It's probably a statement that sounds a lot like what we've said before. Even though the number, you know, more, even though more claims have been settled, it's still very dynamic. Every, every claim is, you know, different and has to be addressed differently. We continue to monitor the situation. Obviously, it's one of the biggest areas of management judgment. And we sit down and have that conversation every quarter to be sure that, you know, we're reflecting the things that we know in the, in the reserve. But I would say, you know, there's still an error band around that and we'll have to address that as time passes.
And I guess just as a sub point, it's fair to assume that since the estimate hasn't moved in a while that it's been kind of close to your, the settlements that have been coming through are kind of close to your best estimate.

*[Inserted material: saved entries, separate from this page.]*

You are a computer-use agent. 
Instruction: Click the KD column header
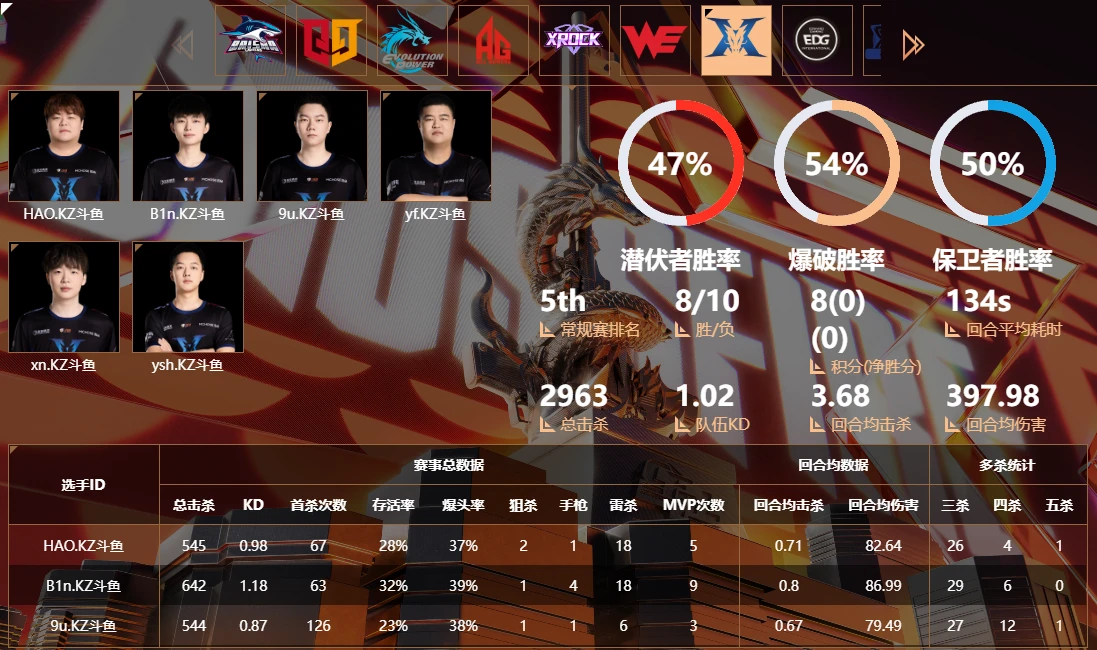tap(253, 505)
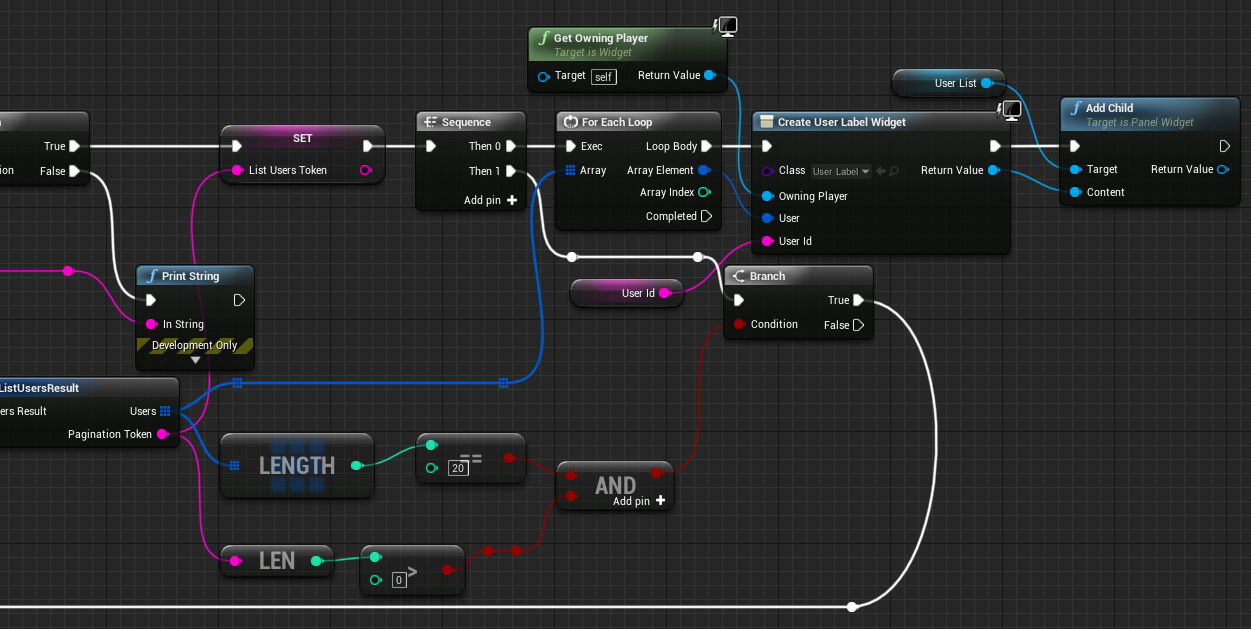Screen dimensions: 1251x629
Task: Expand the Print String advanced options arrow
Action: tap(195, 360)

Yeah, I mean, as Maria said, we, Constantine, we look at this every quarter, you know, recognize that we still have several thousand plaintiffs. These are, you know, typically smaller than the, you know, larger settlements we did earlier on, for example, for the subroads. So such a wide diversity of cases and plaintiffs, everything from homeowners to smaller businesses to avocado groves to, you know, just a whole, a whole broad range. So that's why we will continue to test that every quarter and keep you posted if there's any changes. But it's difficult for us and probably not appropriate for us to try and give some perspective on the probability of changes. You know, think under the accounting rules, we provide you what our current best estimate is. And, and that, as you say, has not changed.

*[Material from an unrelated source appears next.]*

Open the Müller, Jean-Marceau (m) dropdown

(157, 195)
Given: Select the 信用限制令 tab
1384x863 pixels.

That's very helpful. Thanks for taking our questions.
Thanks. You take care.
Thank you. And our next question comes from Michael Lapidus with Goldman Sachs. Your line is now open.
Hey guys, thank you for, hey Peter, thank you for taking my question. A little bit of a high level one, which is if you think about things that are not in the GRC and track ones through four, but might be upside over the next three to four years to your potential capital spend level, can you highlight what those may be and which ones you've actually already filed for, but you don't have approval for yet? Which ones you haven't even filed for yet, but somewhere embedded within the FDE organization, you've got a team of people who are, who are pins and, you know, pencil to paper and, and certainly put together numbers.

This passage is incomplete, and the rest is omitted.